• _Document excerpt_
________________________________________

But sometimes, I wonder if I’m getting a pass BECAUSE I am so easy to swallow? Will it really be that much easier for the next MOC woman that walks through those doors? I have no idea. But I’m certain I will never forget my experience as the first boi in.

  • Justa Notha

    Thank you for sharing this! I don’t think that femmes (such as myself) who complain about “always having to come out” are at all saying that we have it harder than bois–just different. It’s true that we do real like we’re always having to come out, but that also means we get to “pass,” choosing when and where to reveal our sexuality, which let’s us avoid a lot of casual homophobia. (Not that men who don’t take “I’m a Lesbian” as a valid reason for turning them down are much fun to deal with, but I’ve heard plenty butch women get that too.)

    As a femme, I understand that although we live overshadowed by our closet, yours is made of glass, glass which becomes more clear the more you show your masculine side.

    You could have chosen the route many kind-of-passing masculine-of-center women go, and bought slightly masculine women’s suits–but you chose to take it to the next level. Good for you!

    It’s true that you having a pleasant personality probably did make it easier, but isn’t that true for anybody?

    Your making a difference by opening people’s mind to the beautiful variety of life.

    • Carolyn Wysinger

      Thanks! And I definatly hear you about femmes sometimes having the option of passing. Its so interesting all of our experiences in daily "coming out" are as vast and varying as our different gender identities. Its interesting to see how we handle these situations going outside of our box because we are often so insulated in our queer community.

      I definalty consider the lady suits and there is actually one 40something at my job in upper management who i watch daily in her lady suits. But I figured if Im gonna do it I just as well do it 🙂 Its somewhat interesting to note, at least in my experience, the younger the MOC woman the more likely she is to express her masculine identity at work. So perhaps its a generational thing. Now THAT is defiantly something to explore…hmmmmmm

  • Shae Archer

    Great article! As a boi looking to start her career I find your experience really helpful in knowing what to expect out there in the business world. Thanks for sharing your valuable experience!

________________________________________

• _Work request_
Could you extract the part of the comment thread starting with "As a femme, I" and going on through "your masculine side."?

• _Supplied entries_

________________________________________

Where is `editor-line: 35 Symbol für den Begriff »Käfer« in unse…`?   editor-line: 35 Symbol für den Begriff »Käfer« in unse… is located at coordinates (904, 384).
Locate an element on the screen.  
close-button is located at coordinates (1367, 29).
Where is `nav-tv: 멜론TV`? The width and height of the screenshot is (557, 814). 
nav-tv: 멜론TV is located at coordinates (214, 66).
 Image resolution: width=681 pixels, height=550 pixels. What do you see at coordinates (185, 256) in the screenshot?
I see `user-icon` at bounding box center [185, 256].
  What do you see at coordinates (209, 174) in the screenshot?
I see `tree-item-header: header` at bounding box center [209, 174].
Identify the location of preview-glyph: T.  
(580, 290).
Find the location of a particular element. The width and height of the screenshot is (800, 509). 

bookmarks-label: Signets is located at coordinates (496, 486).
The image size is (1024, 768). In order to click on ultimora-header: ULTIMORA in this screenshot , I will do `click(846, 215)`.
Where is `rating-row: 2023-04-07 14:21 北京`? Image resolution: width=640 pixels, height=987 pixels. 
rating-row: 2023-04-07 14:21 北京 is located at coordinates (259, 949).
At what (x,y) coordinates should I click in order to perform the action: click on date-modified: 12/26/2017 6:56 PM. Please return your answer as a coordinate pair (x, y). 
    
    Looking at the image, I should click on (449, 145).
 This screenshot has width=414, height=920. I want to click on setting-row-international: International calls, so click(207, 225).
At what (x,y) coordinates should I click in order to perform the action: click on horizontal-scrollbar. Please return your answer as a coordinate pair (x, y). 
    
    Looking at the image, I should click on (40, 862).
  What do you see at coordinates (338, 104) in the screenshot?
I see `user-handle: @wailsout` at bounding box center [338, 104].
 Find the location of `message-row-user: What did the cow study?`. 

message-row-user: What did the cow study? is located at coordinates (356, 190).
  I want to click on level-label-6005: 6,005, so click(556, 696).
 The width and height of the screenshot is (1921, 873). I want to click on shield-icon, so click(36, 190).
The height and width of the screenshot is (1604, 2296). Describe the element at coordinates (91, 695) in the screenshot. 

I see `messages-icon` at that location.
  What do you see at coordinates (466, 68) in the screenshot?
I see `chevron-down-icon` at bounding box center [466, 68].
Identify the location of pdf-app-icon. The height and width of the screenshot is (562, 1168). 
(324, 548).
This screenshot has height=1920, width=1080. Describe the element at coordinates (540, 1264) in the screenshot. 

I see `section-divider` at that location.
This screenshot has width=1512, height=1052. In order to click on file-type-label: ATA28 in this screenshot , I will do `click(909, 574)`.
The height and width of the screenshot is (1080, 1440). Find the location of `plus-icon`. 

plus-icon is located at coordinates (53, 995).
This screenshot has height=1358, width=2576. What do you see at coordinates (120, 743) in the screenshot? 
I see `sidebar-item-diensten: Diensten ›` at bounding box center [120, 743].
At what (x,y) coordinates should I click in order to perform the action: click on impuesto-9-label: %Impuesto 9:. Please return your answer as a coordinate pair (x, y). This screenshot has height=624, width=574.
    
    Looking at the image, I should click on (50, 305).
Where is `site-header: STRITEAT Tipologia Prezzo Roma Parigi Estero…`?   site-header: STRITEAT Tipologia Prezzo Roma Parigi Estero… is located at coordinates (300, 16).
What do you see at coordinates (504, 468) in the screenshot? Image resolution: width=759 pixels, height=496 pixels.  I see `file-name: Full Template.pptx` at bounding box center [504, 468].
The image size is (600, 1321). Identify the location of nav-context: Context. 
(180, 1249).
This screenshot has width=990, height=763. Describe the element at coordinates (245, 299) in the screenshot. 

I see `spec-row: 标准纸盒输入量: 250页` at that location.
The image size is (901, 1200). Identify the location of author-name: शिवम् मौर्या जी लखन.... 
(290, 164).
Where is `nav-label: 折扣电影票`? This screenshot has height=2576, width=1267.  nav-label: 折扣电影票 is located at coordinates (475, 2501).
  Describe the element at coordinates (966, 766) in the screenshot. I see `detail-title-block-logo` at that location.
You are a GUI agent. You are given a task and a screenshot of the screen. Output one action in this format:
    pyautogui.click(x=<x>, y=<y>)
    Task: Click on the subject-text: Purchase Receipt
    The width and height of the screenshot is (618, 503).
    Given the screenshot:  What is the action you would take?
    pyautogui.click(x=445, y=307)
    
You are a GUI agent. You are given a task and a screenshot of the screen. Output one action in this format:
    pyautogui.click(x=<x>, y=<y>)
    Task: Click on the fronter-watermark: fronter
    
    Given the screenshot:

________________________________________

• _Response_
As a femme, I understand that although we live overshadowed by our closet, yours is made of glass, glass which becomes more clear the more you show your masculine side.